ACTION ITEM: Your answer must be the lines from the one holding "You are a computer-use agent." through the final line of the entries below, copied exactly, with no pictures.

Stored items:
=====

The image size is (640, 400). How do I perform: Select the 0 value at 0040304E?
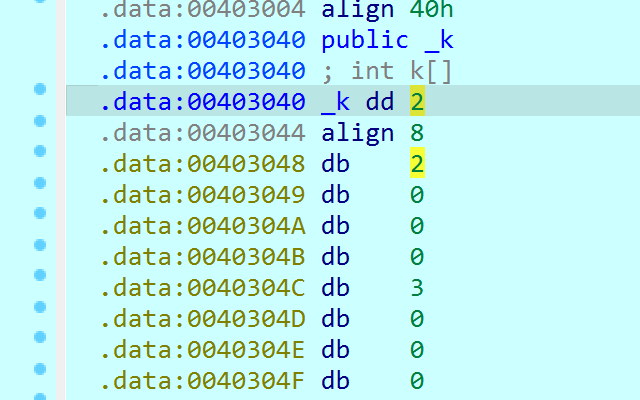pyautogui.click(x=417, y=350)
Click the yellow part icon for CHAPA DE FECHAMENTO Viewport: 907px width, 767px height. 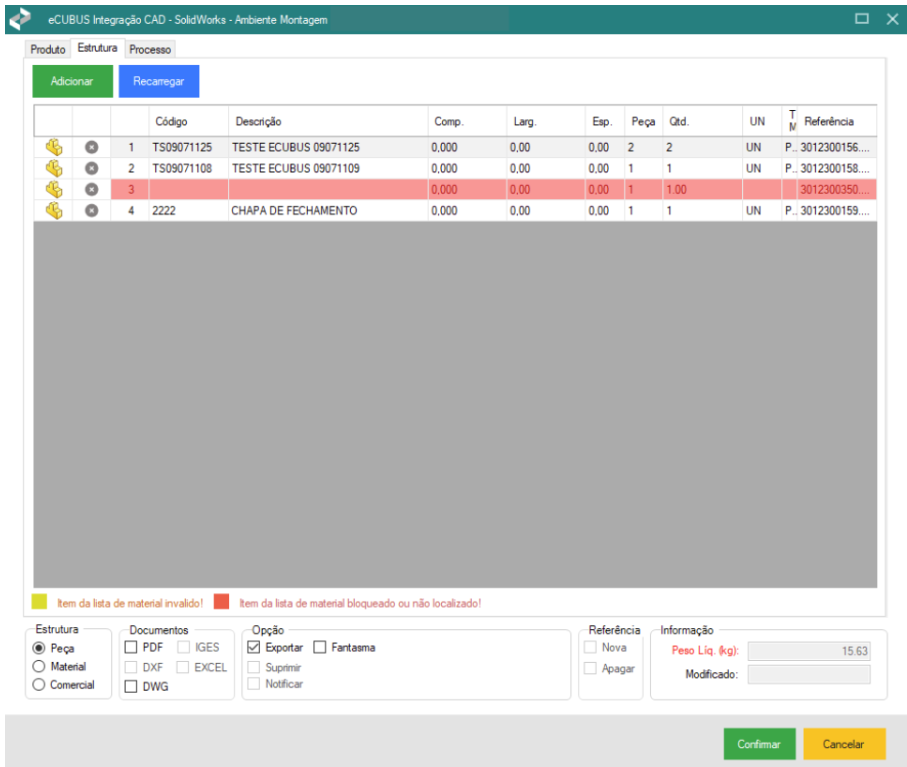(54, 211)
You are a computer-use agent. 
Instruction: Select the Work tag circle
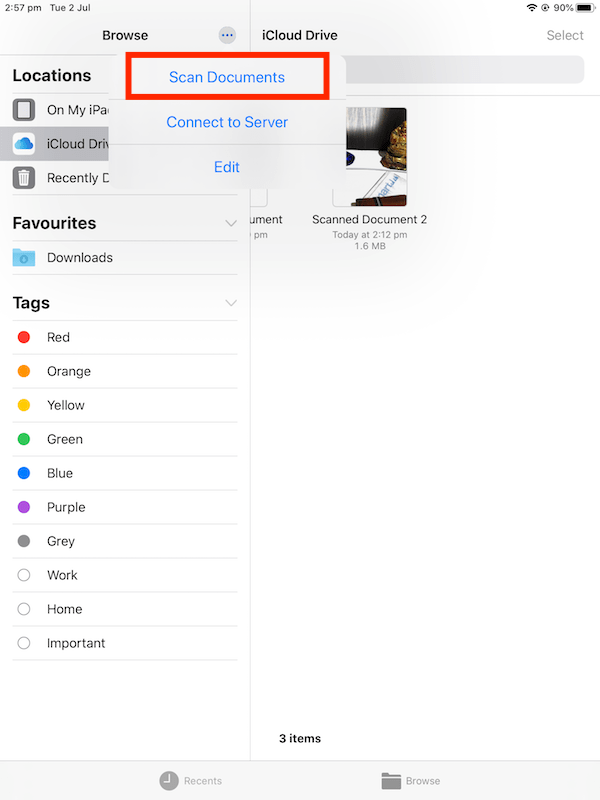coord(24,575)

=====

EXPECTED ANSWER:
You are a computer-use agent. 
Instruction: Select the Work tag circle
coord(24,575)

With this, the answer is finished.